PROBLEM TO SOLVE: In the entries below, find the line with "Task: Select the SCORM Editoren row checkbox" and the line with "You are a computer-use agent. Screen dimensions: 569x380"; give again those lines and every line between them, exactly.

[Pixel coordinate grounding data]
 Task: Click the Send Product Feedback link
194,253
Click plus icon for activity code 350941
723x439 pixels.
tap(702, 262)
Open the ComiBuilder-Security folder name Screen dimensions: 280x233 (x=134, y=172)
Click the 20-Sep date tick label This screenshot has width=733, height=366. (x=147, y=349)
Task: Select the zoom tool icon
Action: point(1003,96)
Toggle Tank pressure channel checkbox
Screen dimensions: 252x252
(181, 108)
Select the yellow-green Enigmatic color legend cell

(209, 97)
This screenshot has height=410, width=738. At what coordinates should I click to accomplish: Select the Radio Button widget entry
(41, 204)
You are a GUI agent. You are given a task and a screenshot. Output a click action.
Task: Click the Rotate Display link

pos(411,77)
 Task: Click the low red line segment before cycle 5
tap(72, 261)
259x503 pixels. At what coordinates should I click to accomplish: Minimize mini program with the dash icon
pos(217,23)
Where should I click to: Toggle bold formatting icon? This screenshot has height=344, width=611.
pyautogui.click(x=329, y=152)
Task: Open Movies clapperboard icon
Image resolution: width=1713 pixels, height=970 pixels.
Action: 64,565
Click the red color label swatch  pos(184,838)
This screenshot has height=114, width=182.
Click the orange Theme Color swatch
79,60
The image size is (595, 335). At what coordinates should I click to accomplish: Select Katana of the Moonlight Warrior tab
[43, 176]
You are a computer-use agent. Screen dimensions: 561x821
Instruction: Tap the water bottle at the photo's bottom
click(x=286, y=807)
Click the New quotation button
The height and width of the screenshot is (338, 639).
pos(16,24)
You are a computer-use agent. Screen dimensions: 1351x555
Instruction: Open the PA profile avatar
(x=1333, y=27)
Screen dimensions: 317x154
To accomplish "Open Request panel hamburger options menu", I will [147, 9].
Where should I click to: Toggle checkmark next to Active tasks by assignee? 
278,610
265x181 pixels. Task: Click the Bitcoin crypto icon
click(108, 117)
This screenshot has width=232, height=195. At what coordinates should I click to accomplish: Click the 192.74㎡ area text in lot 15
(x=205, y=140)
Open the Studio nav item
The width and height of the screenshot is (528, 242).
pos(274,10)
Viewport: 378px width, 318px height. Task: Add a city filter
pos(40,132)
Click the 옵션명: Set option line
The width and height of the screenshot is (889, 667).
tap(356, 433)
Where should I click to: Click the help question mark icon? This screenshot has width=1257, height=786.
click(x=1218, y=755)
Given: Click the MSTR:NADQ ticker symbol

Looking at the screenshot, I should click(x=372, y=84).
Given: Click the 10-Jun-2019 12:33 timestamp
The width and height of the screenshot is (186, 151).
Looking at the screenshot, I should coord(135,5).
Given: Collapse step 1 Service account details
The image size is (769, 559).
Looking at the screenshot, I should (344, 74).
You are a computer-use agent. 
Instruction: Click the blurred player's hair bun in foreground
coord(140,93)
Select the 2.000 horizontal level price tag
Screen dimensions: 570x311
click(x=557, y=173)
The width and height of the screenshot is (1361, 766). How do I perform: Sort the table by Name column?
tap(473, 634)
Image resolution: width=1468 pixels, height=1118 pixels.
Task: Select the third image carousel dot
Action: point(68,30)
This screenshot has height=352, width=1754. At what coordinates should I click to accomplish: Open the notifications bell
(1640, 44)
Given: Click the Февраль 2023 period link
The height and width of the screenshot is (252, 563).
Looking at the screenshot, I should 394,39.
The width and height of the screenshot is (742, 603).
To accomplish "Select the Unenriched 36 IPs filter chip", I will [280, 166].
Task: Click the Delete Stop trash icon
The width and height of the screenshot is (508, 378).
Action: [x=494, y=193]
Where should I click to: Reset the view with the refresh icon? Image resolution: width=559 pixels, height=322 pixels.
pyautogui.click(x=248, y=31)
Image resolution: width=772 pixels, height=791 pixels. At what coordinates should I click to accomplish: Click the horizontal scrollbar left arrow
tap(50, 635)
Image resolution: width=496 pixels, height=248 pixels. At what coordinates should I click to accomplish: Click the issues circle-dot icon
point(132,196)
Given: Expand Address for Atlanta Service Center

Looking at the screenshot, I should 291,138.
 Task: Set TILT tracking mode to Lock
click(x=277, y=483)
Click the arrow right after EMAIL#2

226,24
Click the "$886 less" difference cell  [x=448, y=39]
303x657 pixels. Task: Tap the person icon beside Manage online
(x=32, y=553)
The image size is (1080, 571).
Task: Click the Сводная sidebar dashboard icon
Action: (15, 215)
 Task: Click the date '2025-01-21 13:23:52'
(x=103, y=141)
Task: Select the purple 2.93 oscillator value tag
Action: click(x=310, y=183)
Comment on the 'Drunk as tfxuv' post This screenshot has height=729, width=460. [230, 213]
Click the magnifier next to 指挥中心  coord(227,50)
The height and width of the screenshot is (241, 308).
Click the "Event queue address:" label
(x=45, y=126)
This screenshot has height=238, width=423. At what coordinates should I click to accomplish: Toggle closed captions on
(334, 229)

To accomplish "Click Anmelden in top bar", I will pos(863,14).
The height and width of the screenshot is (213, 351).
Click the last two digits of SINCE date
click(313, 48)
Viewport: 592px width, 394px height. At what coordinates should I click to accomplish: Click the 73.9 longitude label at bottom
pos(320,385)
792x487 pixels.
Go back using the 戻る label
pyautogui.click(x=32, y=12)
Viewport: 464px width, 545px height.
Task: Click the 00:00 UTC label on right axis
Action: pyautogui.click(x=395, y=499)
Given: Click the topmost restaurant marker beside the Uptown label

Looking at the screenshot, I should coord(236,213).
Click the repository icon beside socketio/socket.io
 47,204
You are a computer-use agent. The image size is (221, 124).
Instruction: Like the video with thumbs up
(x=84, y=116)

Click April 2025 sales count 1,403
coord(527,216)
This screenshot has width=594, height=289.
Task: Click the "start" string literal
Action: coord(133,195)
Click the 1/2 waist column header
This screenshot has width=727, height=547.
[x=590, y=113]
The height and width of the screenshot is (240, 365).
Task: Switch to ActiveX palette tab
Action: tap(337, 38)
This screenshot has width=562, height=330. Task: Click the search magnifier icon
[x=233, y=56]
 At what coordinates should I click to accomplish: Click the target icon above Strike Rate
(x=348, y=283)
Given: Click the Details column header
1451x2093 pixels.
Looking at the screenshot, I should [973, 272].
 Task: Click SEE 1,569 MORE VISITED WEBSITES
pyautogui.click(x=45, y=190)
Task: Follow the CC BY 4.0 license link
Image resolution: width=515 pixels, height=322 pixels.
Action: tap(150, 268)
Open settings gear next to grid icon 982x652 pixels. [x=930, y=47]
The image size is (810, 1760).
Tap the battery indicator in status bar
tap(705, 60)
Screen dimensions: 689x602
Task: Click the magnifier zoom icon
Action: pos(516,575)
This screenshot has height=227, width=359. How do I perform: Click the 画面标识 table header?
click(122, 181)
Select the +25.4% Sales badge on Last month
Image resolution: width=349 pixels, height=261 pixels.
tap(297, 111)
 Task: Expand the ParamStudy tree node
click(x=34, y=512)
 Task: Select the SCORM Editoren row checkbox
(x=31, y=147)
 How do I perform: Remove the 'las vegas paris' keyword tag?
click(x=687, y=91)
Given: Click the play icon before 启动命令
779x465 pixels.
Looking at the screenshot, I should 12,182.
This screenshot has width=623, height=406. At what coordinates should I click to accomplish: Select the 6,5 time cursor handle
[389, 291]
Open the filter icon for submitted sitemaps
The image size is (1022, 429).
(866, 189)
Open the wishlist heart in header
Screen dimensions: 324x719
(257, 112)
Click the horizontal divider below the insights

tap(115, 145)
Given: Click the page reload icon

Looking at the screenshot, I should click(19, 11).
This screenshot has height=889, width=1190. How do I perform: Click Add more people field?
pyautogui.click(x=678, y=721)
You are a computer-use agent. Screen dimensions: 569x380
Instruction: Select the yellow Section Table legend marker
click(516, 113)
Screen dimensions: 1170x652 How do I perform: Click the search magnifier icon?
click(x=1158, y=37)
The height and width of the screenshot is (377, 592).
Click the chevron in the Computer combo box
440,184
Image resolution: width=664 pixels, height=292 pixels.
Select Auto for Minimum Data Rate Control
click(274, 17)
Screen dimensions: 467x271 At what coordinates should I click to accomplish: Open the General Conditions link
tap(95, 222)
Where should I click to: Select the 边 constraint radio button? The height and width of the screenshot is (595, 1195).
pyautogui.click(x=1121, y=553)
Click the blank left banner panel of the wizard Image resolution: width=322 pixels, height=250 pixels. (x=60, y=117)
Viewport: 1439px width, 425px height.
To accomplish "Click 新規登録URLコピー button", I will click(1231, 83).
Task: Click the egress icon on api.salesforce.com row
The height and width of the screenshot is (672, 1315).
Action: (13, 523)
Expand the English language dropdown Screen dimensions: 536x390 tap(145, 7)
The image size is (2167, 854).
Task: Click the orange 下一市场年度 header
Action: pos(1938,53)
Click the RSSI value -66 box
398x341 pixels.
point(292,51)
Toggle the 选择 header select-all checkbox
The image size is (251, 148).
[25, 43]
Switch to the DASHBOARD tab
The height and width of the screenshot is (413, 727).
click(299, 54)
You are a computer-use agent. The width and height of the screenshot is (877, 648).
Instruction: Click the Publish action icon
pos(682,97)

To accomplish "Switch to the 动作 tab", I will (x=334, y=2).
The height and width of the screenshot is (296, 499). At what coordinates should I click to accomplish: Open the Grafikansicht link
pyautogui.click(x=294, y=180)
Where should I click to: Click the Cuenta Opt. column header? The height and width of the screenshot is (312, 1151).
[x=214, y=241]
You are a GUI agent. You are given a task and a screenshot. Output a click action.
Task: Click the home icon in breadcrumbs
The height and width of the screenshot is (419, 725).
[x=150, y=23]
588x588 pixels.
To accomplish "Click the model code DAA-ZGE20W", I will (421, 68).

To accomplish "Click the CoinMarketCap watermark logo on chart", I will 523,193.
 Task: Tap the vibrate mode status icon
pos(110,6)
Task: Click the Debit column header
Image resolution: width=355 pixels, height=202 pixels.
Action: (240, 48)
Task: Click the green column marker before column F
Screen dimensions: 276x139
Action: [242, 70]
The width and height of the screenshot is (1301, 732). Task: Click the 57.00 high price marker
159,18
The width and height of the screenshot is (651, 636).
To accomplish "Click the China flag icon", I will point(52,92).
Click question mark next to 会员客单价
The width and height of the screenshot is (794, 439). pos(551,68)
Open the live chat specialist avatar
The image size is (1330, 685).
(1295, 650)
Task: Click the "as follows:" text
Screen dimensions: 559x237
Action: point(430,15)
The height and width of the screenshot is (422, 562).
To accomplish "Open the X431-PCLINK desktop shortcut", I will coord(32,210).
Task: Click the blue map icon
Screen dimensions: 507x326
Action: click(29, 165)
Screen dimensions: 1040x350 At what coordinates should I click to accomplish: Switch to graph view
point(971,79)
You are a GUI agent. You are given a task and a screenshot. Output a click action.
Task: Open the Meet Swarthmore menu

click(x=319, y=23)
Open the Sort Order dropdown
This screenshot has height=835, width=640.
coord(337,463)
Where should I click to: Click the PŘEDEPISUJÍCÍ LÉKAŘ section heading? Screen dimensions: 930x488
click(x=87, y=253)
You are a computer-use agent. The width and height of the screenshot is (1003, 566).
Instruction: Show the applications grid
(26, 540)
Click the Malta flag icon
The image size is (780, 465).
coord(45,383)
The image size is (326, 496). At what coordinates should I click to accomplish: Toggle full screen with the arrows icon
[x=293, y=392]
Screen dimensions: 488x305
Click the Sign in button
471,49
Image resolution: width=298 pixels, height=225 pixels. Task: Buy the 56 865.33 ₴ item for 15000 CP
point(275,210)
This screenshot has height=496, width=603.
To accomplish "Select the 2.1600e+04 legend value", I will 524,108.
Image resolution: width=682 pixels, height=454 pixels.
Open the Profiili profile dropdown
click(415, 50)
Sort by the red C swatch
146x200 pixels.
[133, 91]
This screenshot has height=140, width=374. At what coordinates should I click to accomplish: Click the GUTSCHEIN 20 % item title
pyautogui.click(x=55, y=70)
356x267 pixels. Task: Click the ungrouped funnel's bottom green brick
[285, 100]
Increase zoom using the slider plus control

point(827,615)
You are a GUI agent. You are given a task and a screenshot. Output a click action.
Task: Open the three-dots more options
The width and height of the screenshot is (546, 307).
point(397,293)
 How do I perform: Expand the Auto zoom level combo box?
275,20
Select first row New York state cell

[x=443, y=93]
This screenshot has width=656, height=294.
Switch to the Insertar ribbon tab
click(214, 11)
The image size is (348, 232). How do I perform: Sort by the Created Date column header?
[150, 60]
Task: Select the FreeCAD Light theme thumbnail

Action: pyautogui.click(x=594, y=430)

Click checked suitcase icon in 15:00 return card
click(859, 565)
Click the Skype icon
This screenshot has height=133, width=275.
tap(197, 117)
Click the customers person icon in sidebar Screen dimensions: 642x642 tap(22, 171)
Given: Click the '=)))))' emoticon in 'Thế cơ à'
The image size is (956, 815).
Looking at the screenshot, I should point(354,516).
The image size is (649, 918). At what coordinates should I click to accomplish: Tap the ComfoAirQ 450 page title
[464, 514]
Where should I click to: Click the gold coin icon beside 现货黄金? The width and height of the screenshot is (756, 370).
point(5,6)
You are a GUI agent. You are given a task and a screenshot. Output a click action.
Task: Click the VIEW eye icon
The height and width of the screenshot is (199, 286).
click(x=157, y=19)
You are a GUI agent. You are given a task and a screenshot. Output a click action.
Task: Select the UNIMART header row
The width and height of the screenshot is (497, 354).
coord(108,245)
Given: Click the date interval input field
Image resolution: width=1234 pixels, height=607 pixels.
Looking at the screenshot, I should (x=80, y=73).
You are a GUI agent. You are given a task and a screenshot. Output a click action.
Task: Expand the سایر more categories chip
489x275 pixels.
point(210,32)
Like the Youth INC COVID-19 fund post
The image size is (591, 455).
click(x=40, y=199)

SOLUTION TO THIS TASK:
 Task: Select the SCORM Editoren row checkbox
(x=31, y=147)
 How do I perform: Remove the 'las vegas paris' keyword tag?
click(x=687, y=91)
Given: Click the play icon before 启动命令
779x465 pixels.
Looking at the screenshot, I should 12,182.
This screenshot has width=623, height=406. At what coordinates should I click to accomplish: Select the 6,5 time cursor handle
[389, 291]
Open the filter icon for submitted sitemaps
The image size is (1022, 429).
(866, 189)
Open the wishlist heart in header
Screen dimensions: 324x719
(257, 112)
Click the horizontal divider below the insights

tap(115, 145)
Given: Click the page reload icon

Looking at the screenshot, I should click(19, 11).
This screenshot has height=889, width=1190. How do I perform: Click Add more people field?
pyautogui.click(x=678, y=721)
You are a computer-use agent. Screen dimensions: 569x380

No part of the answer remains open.